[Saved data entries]

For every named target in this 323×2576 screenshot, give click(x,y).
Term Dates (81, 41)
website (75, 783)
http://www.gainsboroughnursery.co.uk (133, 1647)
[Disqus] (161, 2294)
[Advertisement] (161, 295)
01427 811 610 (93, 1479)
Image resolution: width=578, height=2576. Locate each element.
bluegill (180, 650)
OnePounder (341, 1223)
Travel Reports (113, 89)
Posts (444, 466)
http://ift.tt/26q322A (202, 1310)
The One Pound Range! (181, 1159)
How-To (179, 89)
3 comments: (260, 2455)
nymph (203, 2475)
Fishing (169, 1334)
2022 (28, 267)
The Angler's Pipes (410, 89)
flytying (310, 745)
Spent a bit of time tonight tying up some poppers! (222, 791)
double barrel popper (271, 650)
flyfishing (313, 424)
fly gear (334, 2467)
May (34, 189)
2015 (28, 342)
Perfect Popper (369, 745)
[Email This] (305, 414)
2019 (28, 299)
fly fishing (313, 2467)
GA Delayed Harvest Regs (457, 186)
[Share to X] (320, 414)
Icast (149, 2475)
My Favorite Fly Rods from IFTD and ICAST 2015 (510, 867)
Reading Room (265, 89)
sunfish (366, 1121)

EXERCISE REQUIREMENTS
Count every line of the entries that includes "http", and say the number alone.

PROBLEM SOLUTION
2